We developed a dynamic model describing the evolution of current, former, and never smokers. We estimated probabilities of smoking cessation by fitting the model with observed smoking prevalence in Italy, 1986-2009.
Annual cessation probabilities were higher than 5% only in elderly persons and in women aged < 30 years, while in adults aged 30-49 and 50-59 cessations were about 2% and 3-5%, respectively. Most of quit probabilities stalled from 1986 to 2009.

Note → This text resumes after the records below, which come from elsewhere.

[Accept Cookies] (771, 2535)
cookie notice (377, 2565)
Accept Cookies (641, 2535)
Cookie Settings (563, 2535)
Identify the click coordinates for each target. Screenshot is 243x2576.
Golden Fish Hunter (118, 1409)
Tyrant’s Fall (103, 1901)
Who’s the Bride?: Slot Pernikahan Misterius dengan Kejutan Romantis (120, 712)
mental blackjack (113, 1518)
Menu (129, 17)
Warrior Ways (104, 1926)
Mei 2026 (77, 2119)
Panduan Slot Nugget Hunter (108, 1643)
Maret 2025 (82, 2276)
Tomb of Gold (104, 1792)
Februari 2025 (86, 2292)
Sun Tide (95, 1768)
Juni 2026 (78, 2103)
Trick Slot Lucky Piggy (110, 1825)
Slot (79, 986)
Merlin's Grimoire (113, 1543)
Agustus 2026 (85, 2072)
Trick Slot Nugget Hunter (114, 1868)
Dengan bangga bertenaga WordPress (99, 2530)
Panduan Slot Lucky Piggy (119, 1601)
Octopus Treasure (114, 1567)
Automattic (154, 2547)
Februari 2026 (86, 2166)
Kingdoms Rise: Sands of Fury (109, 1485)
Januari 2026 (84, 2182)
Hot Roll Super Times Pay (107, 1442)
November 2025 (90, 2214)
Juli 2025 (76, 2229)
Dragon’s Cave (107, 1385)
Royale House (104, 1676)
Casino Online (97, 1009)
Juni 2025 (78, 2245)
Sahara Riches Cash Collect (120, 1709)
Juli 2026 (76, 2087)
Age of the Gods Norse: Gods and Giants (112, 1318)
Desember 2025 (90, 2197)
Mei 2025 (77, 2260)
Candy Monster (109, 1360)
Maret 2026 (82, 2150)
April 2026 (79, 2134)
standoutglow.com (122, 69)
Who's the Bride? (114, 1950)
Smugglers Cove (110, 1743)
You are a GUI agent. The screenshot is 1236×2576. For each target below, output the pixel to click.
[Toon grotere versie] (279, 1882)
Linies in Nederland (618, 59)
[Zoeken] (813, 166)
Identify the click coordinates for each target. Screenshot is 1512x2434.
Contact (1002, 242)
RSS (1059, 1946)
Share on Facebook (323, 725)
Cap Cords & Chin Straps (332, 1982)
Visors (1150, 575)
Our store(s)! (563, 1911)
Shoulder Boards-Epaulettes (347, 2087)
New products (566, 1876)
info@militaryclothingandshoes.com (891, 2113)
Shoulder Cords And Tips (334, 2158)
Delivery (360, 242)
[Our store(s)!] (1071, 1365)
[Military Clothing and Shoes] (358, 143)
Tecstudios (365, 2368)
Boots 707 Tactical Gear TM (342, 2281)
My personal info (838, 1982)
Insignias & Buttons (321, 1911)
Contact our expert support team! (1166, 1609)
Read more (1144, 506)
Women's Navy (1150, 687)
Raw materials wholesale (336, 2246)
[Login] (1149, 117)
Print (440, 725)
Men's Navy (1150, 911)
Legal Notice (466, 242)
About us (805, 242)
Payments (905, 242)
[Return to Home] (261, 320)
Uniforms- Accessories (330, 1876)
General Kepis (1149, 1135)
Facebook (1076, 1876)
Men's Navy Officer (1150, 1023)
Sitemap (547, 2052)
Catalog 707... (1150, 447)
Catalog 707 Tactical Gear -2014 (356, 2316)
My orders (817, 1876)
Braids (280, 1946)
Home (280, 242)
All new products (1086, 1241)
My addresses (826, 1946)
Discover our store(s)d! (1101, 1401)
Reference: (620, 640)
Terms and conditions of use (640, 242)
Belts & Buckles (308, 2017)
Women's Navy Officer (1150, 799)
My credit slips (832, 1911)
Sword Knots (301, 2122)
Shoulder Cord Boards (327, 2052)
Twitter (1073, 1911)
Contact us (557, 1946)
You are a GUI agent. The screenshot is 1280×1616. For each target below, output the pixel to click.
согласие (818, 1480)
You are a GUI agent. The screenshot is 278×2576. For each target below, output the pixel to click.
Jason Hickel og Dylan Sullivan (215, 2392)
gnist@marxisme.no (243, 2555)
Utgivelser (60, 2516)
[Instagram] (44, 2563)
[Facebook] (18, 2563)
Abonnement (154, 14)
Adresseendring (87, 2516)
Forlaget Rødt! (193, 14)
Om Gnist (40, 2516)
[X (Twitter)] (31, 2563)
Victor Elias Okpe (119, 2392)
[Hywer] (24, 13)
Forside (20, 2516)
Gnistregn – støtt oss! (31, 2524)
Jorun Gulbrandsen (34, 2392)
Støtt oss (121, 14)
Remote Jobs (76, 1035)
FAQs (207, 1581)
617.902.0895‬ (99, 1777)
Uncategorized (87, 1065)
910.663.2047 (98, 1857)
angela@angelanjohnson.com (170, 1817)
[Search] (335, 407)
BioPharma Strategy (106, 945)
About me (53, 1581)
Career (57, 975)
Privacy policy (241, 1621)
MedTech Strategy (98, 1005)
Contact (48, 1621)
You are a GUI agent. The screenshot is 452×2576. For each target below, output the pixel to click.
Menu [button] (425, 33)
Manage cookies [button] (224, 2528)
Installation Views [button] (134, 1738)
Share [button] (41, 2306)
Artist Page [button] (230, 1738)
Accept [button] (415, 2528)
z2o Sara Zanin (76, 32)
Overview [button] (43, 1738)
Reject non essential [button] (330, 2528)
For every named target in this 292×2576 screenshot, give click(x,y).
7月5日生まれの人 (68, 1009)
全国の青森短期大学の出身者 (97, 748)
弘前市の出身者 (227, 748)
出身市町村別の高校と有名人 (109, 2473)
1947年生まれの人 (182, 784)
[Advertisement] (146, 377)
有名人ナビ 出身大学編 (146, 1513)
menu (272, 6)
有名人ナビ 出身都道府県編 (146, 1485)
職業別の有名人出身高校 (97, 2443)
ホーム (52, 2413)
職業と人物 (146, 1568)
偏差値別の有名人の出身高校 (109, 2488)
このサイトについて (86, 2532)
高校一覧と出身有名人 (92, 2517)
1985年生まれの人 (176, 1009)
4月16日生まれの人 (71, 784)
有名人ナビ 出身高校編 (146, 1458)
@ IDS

Over the last 20 years, cessation probabilities among Italian smokers, particularly for those aged 30-59 years, have been very low and stalled. Quitting in Italy is considered as a practicable strategy only by women in the age of pregnancy and by elderly persons, when it’s likely that symptoms of tobacco-related diseases have already appeared. In order to increase cessation probabilities, smoking cessation treatment policies (introducing total reimbursement of cessation treatments, with a further development of quitlines and smoking cessation services) should be empowered and a country-wide mass media campaign targeting smokers aged 30-59 years and focusing on promotion of quitting should be implemented.